The show also reinforces the concept that money is power. The millionaires get to decide who is worthy (more on that in a minute), but they also get to feel empowered by feeling like they can do something to help these poor victims. I can’t reference the exact podcast, but Emily Bazelon, a Slate Magazine Senior Editor, made a comment on one of the weekly Slate Political Gabfest podcasts that really struck me–she said that one of her frustrations about her sons understanding poverty and race and class is how their interactions with people of lower class and those living in poverty were generally in a volunteer situation (like a soup kitchen) where her sons were helping and the lower class folks were being helped, and that that doesn’t actually foster empathy, because the poor people are still seen as “other.” I think that’s incredibly insightful, and I’ve been actually chewing on it for a while, with no great solution for how to remedy it. But I think it’s quite a brilliant insight, and one that fully captures part of what is problematic in Secret Millionaires.
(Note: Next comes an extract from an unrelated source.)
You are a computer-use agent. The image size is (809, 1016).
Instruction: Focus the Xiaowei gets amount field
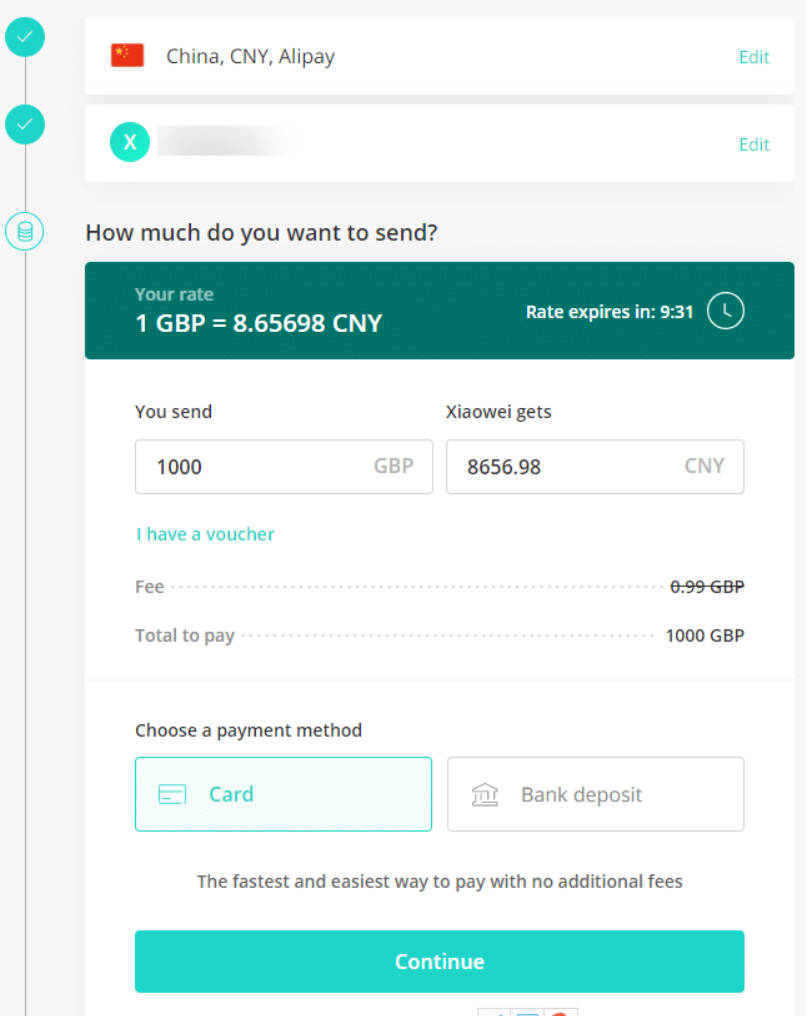click(x=595, y=467)
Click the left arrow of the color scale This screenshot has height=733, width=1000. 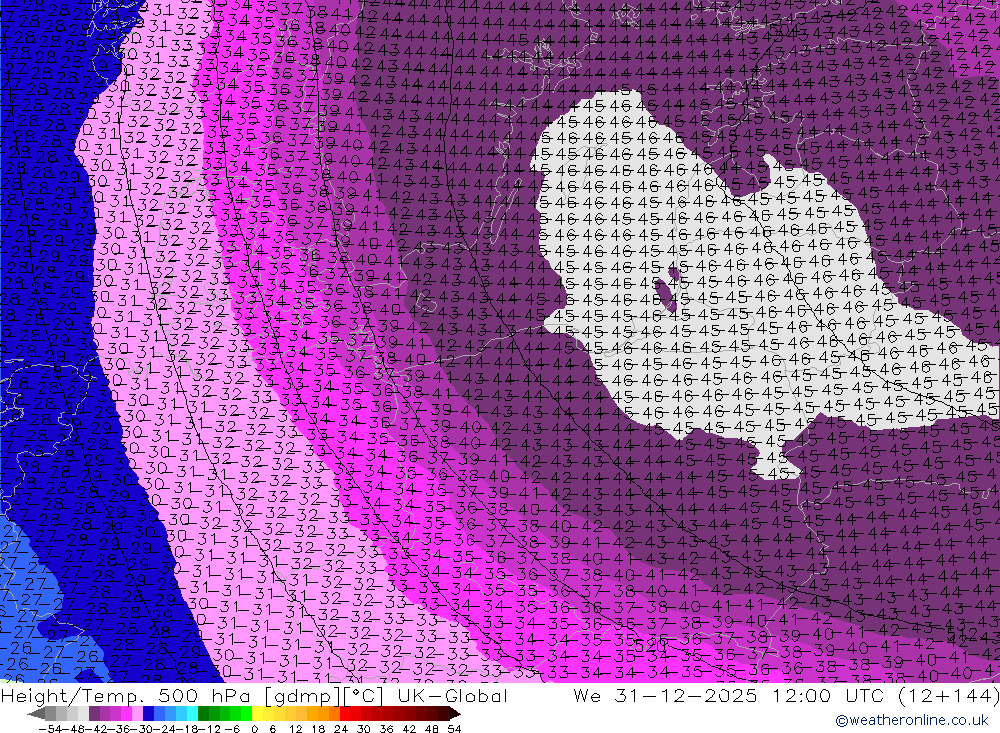(35, 713)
4. The Myth of the Meritocracy

Sieh eloquently points this out in her article, but it’s something we’re all living under. American culture is addicted to the myth that the people who are successful are those who are deserving, even as we talk about how much luck matters, and that myth seems to be proved wrong, over and over again. Does someone really need to be a veteran to deserve help? What about people who, through no fault of their actual own, have, as children, then young adults, and then with no escape, through their adulthood, experienced the same kind of trauma of war right here in America. That idea is explored in one of the most brilliant and well-done episodes of This American Life, Doppelgangers. What makes someone deserve something? Do children deserve to eat? Maybe we should spend money to make sure their parents aren’t using drugs before they can do so. When these are the questions we’re asking ourselves, something is wrong.

So, while I found Secret Millionaires to be a bit touching, personally, I recognize that it fits into the structure we’ve built that creates and perpetuates poverty. And I find that quite disturbing.